As of late, well, actually for the last nine or so months, things have felt. . . Off.  They have gotten progressively worse for me internally and that has manifested in various way injecting a great deal of chaos into my life.  The weekend of Ostara, I realized that I was experiencing burnout.  Now, I'm not talking about 'run-of-the-mill-x-y-and-z-have-to-change-in-my-life' burnout.  I'm talking 'screw-responsibility-quit-everything-and-be-a-gypsy' burnout.  I was literally so tired of being sick and tired that I was ready to sell what I could, give away what I couldn't sell, and hit the road to wherever.

However, there was this little niggling voice seated somewhere around my heart.  It said, "Yes, you could sell everything you own and see where life takes you, but what then?  Haven't you been searching for stability and a place to put down your roots? Haven't you been looking for a family and a community?  Instead of throwing a tantrum, what do you really want to do?"

Of course, my response to that little voice was, "Shut up Little Voice!  I want to see things I haven't seen before.  I want spend the next year of my life not doing what is expected of me!"

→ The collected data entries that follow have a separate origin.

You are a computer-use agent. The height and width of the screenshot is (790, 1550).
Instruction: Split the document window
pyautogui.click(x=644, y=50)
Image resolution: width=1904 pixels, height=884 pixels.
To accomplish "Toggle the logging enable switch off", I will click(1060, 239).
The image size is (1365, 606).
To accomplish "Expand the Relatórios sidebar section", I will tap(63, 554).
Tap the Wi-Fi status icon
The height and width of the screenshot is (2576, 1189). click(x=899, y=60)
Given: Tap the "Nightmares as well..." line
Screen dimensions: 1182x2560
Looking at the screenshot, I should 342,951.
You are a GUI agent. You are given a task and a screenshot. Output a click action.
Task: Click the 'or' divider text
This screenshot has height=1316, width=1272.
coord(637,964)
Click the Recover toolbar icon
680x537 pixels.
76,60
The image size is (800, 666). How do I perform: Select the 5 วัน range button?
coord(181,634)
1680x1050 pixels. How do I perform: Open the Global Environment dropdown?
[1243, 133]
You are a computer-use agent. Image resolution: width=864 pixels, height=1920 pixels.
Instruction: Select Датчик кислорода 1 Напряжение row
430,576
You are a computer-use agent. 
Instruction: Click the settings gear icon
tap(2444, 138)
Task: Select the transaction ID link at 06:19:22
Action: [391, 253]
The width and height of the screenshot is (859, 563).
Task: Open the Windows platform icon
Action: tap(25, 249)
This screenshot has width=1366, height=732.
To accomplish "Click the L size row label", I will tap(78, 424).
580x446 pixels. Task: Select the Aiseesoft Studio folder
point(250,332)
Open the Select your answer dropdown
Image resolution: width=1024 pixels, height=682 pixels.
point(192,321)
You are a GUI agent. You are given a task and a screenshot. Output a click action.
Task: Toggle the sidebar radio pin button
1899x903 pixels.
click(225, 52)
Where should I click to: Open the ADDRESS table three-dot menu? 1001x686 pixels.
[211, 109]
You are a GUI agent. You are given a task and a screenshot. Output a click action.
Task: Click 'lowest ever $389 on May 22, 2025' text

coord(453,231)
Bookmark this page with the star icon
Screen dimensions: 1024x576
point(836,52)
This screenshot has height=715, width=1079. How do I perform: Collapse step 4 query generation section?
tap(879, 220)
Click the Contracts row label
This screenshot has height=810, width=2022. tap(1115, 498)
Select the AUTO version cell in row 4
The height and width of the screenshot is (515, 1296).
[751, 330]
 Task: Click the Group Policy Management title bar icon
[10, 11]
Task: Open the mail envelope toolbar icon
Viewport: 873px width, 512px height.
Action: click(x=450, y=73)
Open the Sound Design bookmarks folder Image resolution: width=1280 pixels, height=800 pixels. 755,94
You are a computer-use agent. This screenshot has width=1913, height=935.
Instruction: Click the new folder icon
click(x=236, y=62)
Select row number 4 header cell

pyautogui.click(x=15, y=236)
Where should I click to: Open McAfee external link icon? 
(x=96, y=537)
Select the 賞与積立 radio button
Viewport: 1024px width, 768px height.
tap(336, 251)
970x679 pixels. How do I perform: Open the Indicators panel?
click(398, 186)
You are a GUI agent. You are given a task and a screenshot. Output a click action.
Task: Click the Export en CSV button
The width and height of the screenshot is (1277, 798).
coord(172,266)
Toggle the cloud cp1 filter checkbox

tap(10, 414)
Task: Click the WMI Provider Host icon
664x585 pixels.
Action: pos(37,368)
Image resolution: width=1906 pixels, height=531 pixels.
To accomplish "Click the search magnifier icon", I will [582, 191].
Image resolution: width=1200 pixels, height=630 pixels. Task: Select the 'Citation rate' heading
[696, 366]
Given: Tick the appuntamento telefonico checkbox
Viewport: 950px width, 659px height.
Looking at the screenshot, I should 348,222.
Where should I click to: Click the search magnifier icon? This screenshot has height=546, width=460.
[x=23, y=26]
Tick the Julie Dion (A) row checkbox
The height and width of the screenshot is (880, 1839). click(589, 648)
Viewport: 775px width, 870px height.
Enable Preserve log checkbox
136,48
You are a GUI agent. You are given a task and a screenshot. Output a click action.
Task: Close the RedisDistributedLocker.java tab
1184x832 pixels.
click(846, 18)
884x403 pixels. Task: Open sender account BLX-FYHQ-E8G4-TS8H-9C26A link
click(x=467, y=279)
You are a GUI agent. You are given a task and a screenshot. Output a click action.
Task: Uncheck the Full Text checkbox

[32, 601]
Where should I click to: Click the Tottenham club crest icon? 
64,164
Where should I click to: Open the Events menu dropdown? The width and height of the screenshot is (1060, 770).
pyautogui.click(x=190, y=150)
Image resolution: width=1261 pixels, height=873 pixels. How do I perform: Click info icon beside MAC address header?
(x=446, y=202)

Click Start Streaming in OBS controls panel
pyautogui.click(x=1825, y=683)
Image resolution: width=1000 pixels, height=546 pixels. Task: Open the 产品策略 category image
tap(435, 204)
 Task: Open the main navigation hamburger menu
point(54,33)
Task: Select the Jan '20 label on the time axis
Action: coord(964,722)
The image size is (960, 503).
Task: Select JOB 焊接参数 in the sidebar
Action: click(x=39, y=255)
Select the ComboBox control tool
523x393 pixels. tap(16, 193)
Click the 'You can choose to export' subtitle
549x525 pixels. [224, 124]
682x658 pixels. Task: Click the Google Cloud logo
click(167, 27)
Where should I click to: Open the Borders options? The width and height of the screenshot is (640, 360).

With a laugh, it responded, "Of course you do, but instead of taking the road you already know is going to be fraught with obstacles and pain, why don't you really sit down and think about what you want and what you need.  So, what is it that you want?"

"Okay," I respond, honestly a bit sullenly, but there might be a bit of hope growing as I speak this truth to the Universe. "I want a good, safe place.  I want to not have other people so dependent upon me.  I want to not worry too much about other people.  I want a lovely place to be able to take my computer to write.  I want to finally have something of my own published this year, not just put essays into anthologies and watch other people make money off of my time and effort."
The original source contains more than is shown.